→ **Source records**
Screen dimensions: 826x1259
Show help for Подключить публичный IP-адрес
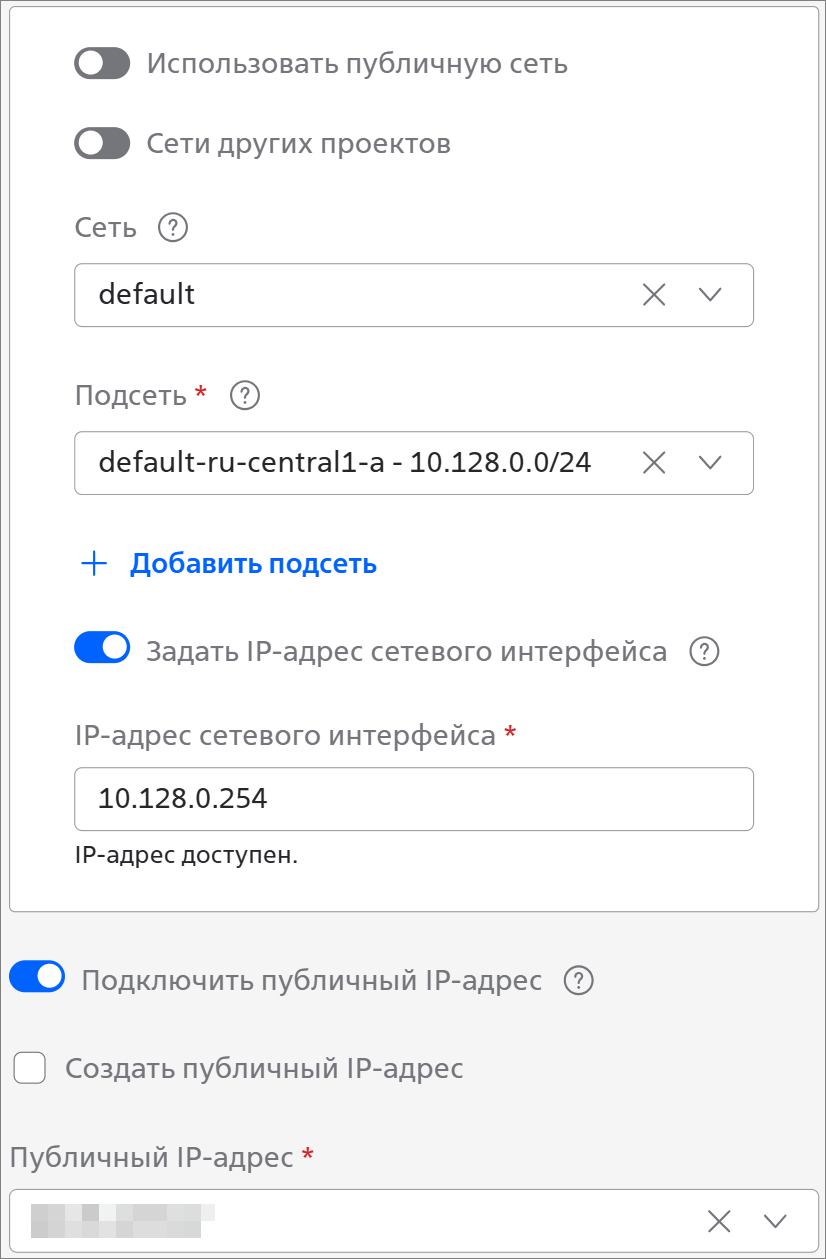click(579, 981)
* * *
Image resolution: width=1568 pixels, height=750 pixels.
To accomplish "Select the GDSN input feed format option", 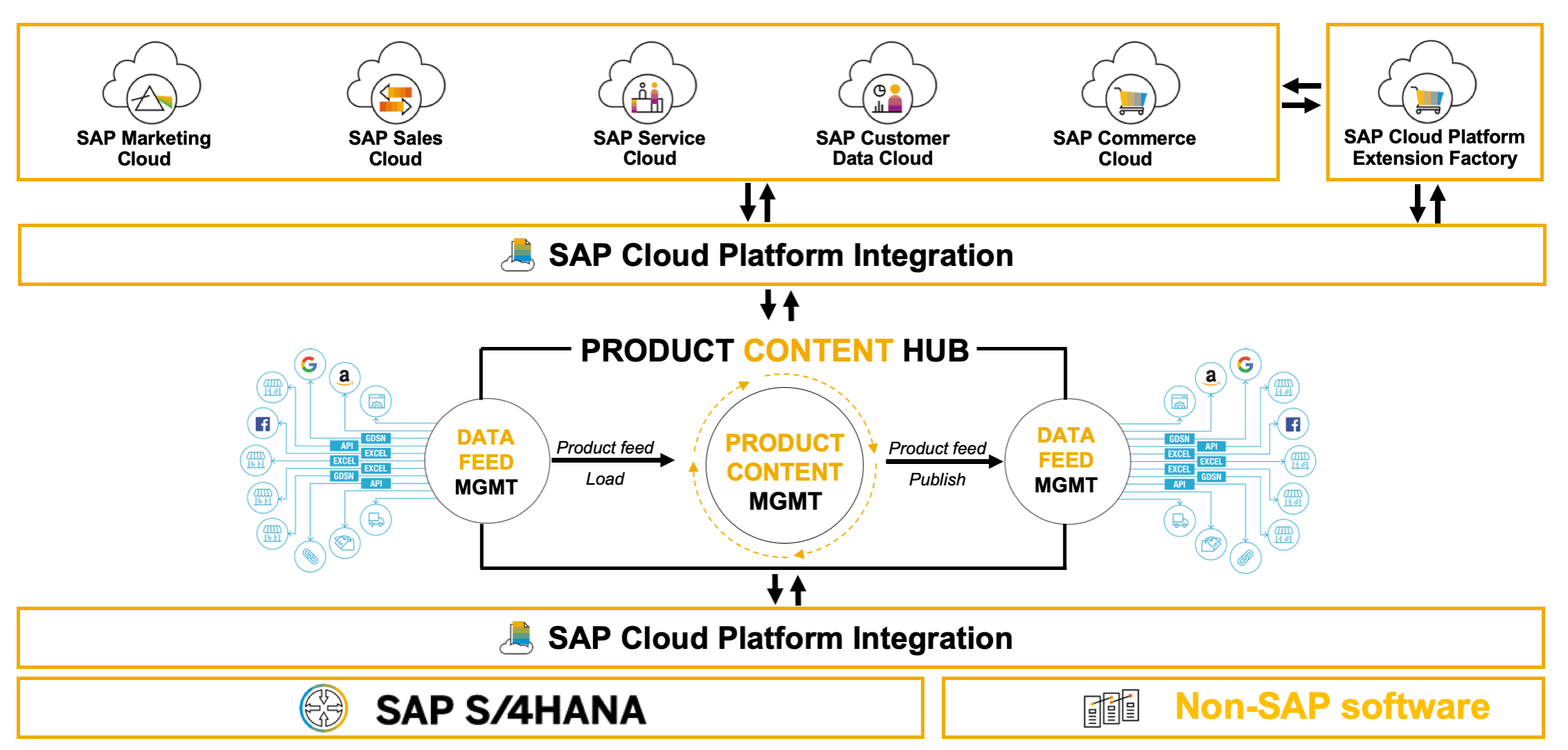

→ **Work to complete**
Range to copy from the listing above: the line containing "Image resolution: width=1568" down to the line containing "the GDSN input", both included. Reproduce it exactly, minus the pictures, and add nothing.

→ **Solution to this problem**
Image resolution: width=1568 pixels, height=750 pixels.
To accomplish "Select the GDSN input feed format option", 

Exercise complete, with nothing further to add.